» SELECTED EXTRACT:
+ + + + + + +

Phonetic Symbol Generator

为了辅助英语口语练习,花了一天时间捣鼓了段代码自动生成所给文章的音标和三线。本文简单讲述了实现的过程。用到了网页爬虫,python,JavaScript的知识。为了练习英文写作能力,后续内容用英语书写。

In order to make practicing oral English easier, I develope the Phonetic Symbol Genereator. This article discribe the process of how I develop the Phonetic Symbol Generator which you can download HERE.

How to use it

  1. open “phonetic-symbol-generator.html” via browser.
  2. Input your article in the box, and click “Convert”. When the phonetic symbols appear, you can click it to change the position vertically.
  3. If the phonetic symbol is incorrect, you can click the word above the line to modify it.
  4. Enjoy it!

How do I develop it

  • Collect the most frequently used words.
Category Source
Basic words words required in primary school/middle school/high school/CET-4/CET-6/TOEFL/IELTS/GRE
Special form plural(like phenomenon-phenomena), past tense and past participle(like give-gave-given), comparative degree and superlative degree(bad-worse-worst)
Name frequently used names
Place popular cities
  • Use python, including urllib2 and re models, to grab phonetic symbols of the words I collected.

    Get the html content:

      def get_url_content(url):
          i_headers = {"User-Agent": "Mozilla/5.0 (Windows; U; Windows NT 5.1; zh-CN; rv:1.9.1) Gecko/20090624 Firefox/3.5", "Referer": 'http://www.baidu.com'}
          req = urllib2.Request(url, headers=i_headers)
          return urllib2.urlopen(req).read()
    

    Extract the phonetic symbol and store it in dictionary:

      url='http://www.macmillandictionary.com/us/dictionary/american/'+wordlist[i+j][0:-1];
      html_text=get_url_content(url)
      pron_str=re.findall(r'</span>\D*<span class="SEP" context="PRON-after"',html_text)
      
    
  • Write JavaScript program to generate a given passage’s phonetic symbols and “stress & light”.

+ + + + + + +

» DATA EXTRACT:
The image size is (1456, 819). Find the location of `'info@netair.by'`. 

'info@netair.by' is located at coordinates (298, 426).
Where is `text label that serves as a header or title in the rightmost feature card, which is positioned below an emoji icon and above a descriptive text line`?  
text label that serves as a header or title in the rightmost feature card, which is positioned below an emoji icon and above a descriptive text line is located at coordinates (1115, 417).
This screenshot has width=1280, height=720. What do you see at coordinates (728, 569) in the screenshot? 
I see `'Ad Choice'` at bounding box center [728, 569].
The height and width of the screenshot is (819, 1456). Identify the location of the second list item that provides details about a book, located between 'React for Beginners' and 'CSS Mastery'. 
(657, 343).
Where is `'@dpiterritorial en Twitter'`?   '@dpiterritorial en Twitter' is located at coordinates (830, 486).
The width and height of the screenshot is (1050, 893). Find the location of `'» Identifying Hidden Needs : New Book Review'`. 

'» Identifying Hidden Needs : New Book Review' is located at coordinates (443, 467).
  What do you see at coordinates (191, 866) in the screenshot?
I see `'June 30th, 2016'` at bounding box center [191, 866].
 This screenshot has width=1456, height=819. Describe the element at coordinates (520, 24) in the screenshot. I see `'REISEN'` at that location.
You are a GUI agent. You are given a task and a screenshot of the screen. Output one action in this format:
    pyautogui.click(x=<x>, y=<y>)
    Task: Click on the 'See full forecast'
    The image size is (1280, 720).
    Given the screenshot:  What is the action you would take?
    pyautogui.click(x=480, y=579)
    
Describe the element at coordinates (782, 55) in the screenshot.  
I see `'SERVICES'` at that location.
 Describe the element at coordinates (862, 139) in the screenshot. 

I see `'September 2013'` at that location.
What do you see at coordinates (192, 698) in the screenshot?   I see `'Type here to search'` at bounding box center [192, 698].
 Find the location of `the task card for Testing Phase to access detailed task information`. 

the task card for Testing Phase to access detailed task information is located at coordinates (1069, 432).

+ + + + + + +

» WORK TO BE COMPLETED: Can you return the stretch of the phonetic symbol generator page that begins at the words "How to use it" and stops after "to modify it.", copied word for word?

» RESULT BELOW:
How to use it

  1. open “phonetic-symbol-generator.html” via browser.
  2. Input your article in the box, and click “Convert”. When the phonetic symbols appear, you can click it to change the position vertically.
  3. If the phonetic symbol is incorrect, you can click the word above the line to modify it.